[Selected extract — start]

Let’s start with the doctor as, in this case, it’s a doctor who has ignited the row. David Ludwig runs an obesity clinic where, ten years ago, a little three-year-old girl was brought to his attention.
At least, she should have been little.
In fact, the poor mite weighed nearly 44 kilos at the time…three times the average for her age…and showed no signs of slowing down on the French fries.
By last year, aged 12, she was up to a life-threatening 185 kg, with attendant problems such as diabetes and soaring blood pressure. We can only guess her score for self-esteem.
From Dr Ludwig’s clinic in Massachusetts, in the U.S., the state authorities took the girl straight to a foster home; there, she was fed three light meals a day, a couple of snacks and a therapeutic dose of physical activity.
As a result, she lost 60 kilos in the first year. Now, she is still losing weight and Dr Ludwig has this week cited her story to support his call that, given the obesity crisis facing the Western world, all fat children should be placed into care.
The uproar that has greeted his proposition comes as no surprise.
Here in Australia, although not as bad as in the U.S. and the UK ,we moan, usually correctly, against the clutches of the Nanny State. Our blood chills when interfering social workers tear families apart for reasons of scant, if any, merit.
Besides, we were taught from birth that ‘mother knows best’, and we continue to insist that this is the case when we raise children of our own.
When we sometimes, privately, feel we haven’t a clue how best to be parents, we’ll be darned if we’re going to admit it.
Even when a mother is literally killing her children with deep-fried, chocolate-covered kindness, it is counter-intuitive for her to listen to criticism of the way she is performing that most basic of womanly tasks: bringing up baby.
I do, in fact, have a sneaking sympathy for some among such misguided parents…although plenty of people don’t. Take Tam Fry, chairman of Britain’s Child Growth Foundation, who doesn’t mince his words at all; he calls the stuffing of children’s already fat faces ‘a form of child abuse’.
‘Children are vulnerable,’ he says. ‘If they’re given food and told to finish what’s on the plate, they’ll eat it…and, without exercise, get bigger and bigger.’
Some social workers have been similarly forthright, defining overfeeding as neglect and using it to support bids to try to remove children from their parents.
In certain cases, this is already happening, and although the secrecy of our family law courts forbids us to know exactly how often, estimates suggest as many as 20 times in a year.
Certainly some parents are downright neglectful; those who compensate for a can’t-be-bothered attitude towards their children with six hours of flat-screen TV and a hillock of crisps. But there are others who struggle harder to do the right thing.
Sometimes…perhaps especially where both parents are in full-time jobs…they feel just too tired to make that extra effort to squeeze in a football knockabout in the park after school with their child, for instance, or serve fresh veggies instead of frozen chips after eight hours at the coalface.
Occasionally it’s a deadly overdose of what I’d call upside-down love, child expresses happiness at a sweet treat. But in reality, it’s down to lazy, thick parents who find it easier to give in rather than confront and deal with the problem.

[Selected extract — finish]
[Available data — start]

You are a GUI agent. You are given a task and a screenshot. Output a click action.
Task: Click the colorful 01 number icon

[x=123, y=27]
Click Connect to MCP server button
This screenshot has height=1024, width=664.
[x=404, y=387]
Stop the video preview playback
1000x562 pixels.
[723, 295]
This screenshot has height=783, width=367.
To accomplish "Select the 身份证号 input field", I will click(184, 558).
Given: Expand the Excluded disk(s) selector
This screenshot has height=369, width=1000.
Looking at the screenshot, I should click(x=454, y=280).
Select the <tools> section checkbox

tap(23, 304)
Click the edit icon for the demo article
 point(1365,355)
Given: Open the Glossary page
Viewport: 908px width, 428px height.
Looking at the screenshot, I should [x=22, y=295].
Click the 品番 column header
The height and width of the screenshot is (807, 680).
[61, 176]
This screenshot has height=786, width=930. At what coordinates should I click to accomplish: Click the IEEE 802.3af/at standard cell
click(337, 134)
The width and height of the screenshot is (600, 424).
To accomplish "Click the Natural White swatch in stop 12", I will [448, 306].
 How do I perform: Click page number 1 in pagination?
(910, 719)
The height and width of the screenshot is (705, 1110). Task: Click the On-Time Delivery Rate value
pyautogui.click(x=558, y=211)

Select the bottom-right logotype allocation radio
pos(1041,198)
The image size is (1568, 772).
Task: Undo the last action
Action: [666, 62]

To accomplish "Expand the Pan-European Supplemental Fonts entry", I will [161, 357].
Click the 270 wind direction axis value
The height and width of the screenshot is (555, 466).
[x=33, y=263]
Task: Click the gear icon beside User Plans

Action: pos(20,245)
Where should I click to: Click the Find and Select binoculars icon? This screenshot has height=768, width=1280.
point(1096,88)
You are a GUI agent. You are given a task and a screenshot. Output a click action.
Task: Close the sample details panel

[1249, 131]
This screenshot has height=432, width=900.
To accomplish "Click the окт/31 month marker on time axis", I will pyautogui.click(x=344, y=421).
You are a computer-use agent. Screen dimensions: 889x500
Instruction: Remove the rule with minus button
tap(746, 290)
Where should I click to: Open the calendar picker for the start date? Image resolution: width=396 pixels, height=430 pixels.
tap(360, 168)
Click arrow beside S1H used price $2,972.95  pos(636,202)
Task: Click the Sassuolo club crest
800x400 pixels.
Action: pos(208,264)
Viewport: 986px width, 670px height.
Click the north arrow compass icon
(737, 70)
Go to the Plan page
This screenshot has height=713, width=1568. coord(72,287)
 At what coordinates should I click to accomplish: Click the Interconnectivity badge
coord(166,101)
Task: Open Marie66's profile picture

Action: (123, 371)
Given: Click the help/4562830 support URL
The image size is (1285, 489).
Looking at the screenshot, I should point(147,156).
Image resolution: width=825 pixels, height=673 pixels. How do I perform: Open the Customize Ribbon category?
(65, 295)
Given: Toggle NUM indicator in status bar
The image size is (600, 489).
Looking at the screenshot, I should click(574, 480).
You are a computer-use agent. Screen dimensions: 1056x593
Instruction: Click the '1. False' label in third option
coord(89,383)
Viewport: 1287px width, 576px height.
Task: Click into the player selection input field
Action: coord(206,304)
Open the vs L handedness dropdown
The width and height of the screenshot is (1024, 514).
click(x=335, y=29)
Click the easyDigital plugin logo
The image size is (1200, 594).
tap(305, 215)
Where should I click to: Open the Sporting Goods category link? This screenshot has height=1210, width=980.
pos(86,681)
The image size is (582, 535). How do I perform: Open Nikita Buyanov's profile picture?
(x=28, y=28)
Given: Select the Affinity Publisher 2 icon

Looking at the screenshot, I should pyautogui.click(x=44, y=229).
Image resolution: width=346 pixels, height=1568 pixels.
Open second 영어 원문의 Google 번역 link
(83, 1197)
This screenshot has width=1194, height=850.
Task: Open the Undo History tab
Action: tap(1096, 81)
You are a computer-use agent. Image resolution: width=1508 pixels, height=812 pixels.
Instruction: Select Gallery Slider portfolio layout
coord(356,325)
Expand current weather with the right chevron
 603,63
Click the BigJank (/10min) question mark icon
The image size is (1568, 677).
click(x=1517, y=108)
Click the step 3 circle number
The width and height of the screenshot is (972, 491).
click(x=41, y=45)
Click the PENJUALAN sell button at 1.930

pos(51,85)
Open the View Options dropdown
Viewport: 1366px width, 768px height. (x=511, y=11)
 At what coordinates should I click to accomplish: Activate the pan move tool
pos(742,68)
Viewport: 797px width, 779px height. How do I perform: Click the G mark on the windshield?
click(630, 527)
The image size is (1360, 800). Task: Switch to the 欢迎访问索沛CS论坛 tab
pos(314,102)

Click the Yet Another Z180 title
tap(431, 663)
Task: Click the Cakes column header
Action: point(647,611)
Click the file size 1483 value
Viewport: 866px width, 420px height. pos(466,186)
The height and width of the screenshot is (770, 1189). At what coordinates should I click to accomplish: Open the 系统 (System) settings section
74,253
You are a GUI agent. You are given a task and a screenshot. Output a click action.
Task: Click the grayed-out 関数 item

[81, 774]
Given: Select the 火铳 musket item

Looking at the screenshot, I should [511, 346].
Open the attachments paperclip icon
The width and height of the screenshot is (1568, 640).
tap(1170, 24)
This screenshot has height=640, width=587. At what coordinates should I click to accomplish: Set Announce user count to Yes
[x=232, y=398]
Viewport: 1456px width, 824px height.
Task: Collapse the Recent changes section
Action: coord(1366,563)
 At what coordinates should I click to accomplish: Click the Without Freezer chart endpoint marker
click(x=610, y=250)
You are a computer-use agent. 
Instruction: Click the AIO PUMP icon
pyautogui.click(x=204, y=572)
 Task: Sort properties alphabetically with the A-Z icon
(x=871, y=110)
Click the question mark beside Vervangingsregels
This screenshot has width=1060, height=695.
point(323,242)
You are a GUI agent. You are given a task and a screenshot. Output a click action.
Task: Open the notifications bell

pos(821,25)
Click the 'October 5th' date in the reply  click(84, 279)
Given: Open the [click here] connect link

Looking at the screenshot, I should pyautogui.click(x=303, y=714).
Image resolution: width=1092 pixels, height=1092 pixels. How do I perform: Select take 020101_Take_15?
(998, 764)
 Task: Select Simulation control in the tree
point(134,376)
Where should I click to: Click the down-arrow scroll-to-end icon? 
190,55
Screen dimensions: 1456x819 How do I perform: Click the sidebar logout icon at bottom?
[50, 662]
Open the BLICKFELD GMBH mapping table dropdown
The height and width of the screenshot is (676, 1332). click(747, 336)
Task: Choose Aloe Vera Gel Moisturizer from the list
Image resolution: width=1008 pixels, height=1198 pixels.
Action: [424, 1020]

[Available data — finish]

Task instructions = In the article on childhood obesity, how much weight did the girl lose during her first year in the foster home? These items are separate material, unrelated to the article on childhood obesity.

Solution below = 60 kilos